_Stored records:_
Start of Block

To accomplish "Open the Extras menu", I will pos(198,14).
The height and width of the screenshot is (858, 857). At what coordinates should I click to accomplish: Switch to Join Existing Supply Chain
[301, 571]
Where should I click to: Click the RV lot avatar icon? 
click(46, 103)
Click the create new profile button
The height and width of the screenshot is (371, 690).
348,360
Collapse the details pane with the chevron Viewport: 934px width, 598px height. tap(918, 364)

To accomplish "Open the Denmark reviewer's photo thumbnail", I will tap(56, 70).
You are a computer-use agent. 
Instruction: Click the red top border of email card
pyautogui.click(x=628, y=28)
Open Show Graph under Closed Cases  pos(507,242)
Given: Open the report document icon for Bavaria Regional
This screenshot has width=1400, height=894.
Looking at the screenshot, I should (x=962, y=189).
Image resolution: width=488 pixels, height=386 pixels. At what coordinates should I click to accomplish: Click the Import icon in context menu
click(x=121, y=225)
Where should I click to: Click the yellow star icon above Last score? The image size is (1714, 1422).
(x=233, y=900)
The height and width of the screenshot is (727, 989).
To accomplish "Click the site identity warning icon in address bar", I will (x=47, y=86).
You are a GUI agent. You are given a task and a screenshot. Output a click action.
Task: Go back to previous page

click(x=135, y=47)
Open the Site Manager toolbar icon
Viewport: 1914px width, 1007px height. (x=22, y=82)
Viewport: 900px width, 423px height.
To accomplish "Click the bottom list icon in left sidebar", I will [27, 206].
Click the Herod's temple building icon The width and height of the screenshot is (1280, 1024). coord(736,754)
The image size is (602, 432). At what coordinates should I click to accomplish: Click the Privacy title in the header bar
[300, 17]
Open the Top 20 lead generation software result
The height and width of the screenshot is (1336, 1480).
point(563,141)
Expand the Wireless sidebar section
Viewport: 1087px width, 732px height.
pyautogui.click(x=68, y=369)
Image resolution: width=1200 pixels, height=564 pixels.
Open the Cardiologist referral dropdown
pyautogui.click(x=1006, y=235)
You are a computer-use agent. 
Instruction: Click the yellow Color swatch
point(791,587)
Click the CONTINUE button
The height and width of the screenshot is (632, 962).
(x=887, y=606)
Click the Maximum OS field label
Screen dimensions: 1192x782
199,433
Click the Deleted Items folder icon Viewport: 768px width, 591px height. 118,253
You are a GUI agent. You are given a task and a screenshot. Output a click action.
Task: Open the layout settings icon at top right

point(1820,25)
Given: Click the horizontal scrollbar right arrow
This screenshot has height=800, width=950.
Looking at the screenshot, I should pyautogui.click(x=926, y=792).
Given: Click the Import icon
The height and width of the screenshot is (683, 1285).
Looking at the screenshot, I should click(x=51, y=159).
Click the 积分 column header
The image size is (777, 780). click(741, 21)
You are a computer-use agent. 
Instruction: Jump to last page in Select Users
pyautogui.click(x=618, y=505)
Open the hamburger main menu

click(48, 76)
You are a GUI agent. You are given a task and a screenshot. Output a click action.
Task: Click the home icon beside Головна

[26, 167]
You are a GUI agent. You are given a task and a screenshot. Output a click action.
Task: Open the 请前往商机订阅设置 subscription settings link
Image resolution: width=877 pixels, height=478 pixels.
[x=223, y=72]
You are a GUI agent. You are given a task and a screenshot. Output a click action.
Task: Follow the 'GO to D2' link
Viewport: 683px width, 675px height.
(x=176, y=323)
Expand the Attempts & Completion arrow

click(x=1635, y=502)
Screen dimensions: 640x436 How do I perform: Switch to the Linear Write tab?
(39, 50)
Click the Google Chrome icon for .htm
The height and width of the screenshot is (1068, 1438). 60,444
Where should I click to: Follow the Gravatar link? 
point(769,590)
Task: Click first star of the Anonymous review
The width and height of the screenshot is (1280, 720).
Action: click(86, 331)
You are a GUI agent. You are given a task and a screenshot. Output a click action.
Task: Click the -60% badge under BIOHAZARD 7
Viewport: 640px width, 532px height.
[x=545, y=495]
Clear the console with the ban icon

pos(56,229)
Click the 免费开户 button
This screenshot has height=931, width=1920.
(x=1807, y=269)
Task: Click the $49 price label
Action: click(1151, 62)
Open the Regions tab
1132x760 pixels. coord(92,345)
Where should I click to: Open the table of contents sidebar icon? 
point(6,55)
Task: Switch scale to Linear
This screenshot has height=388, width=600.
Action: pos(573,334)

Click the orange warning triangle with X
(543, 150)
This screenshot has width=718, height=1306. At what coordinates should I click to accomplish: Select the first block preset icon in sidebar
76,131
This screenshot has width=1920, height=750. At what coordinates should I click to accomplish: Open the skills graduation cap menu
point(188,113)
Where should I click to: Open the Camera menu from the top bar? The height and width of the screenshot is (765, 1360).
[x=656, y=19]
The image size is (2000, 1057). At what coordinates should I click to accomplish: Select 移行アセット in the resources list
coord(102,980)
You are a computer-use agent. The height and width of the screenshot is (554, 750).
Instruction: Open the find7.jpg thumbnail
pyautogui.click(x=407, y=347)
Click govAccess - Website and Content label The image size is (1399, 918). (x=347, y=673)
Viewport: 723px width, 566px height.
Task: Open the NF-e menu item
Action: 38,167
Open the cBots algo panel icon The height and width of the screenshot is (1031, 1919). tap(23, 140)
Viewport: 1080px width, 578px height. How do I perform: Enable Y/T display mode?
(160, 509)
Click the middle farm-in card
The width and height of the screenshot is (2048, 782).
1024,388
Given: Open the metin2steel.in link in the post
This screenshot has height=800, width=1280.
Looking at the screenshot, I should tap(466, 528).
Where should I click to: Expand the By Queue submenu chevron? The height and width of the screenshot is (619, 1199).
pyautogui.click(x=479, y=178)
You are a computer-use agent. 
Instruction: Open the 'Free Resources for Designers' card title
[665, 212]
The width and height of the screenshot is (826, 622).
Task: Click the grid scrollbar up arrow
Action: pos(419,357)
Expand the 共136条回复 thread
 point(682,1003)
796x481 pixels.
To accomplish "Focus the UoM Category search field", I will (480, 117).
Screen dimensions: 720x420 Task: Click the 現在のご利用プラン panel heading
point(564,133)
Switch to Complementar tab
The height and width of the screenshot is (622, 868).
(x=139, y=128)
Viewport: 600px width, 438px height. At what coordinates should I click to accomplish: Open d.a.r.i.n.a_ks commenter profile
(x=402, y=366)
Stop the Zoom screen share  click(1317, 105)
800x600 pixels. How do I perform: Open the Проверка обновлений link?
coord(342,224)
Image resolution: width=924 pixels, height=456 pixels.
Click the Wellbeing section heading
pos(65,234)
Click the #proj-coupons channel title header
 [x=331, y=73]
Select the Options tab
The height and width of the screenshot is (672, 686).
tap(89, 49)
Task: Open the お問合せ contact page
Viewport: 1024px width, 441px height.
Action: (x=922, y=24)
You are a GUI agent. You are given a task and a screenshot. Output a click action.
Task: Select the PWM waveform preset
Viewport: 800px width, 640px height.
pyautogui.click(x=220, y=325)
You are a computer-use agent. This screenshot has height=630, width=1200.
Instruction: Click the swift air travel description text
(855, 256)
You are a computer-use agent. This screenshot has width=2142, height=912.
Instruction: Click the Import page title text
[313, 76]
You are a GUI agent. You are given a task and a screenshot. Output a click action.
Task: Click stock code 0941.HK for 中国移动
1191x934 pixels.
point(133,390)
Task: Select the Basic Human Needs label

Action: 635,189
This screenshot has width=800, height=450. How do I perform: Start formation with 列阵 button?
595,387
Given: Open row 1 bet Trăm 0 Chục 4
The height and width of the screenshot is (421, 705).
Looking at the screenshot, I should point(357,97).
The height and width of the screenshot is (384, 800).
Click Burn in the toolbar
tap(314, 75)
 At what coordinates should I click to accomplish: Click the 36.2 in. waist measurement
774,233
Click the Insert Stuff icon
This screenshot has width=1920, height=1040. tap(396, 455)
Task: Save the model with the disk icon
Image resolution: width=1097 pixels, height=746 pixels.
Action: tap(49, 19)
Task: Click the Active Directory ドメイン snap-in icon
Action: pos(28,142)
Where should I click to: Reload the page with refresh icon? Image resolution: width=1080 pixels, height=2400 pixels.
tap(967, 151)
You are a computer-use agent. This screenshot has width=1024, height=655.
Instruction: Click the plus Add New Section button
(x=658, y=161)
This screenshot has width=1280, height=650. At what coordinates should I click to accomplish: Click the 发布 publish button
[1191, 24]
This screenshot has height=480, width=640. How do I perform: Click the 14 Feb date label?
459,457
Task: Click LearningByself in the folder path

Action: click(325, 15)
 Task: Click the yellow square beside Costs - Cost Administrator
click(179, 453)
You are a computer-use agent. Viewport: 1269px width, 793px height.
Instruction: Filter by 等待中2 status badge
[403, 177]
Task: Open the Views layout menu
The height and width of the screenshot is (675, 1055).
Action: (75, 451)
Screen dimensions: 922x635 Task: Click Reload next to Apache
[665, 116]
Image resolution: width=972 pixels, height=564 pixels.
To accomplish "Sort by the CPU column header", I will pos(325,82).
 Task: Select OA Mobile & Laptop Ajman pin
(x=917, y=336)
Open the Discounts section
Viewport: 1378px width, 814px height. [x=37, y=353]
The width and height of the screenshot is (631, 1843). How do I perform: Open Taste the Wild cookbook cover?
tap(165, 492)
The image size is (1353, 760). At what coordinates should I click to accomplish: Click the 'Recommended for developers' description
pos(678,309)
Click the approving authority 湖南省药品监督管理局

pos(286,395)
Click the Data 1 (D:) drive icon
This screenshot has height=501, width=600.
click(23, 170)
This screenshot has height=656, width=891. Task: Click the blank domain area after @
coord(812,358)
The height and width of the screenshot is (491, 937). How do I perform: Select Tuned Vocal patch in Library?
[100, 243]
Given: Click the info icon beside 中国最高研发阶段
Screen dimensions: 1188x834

End of Block

_EXERCISE OBJECTIVE:_
Take the line above containing "Task: Go back to previous page", the line containing "Click the CONTINUE button", and all lines in between, and copy them exactly without anything else.

_COMPLETED EXERCISE:_
Task: Go back to previous page

click(x=135, y=47)
Open the Site Manager toolbar icon
Viewport: 1914px width, 1007px height. (x=22, y=82)
Viewport: 900px width, 423px height.
To accomplish "Click the bottom list icon in left sidebar", I will [27, 206].
Click the Herod's temple building icon The width and height of the screenshot is (1280, 1024). coord(736,754)
The image size is (602, 432). At what coordinates should I click to accomplish: Click the Privacy title in the header bar
[300, 17]
Open the Top 20 lead generation software result
The height and width of the screenshot is (1336, 1480).
point(563,141)
Expand the Wireless sidebar section
Viewport: 1087px width, 732px height.
pyautogui.click(x=68, y=369)
Image resolution: width=1200 pixels, height=564 pixels.
Open the Cardiologist referral dropdown
pyautogui.click(x=1006, y=235)
You are a computer-use agent. 
Instruction: Click the yellow Color swatch
point(791,587)
Click the CONTINUE button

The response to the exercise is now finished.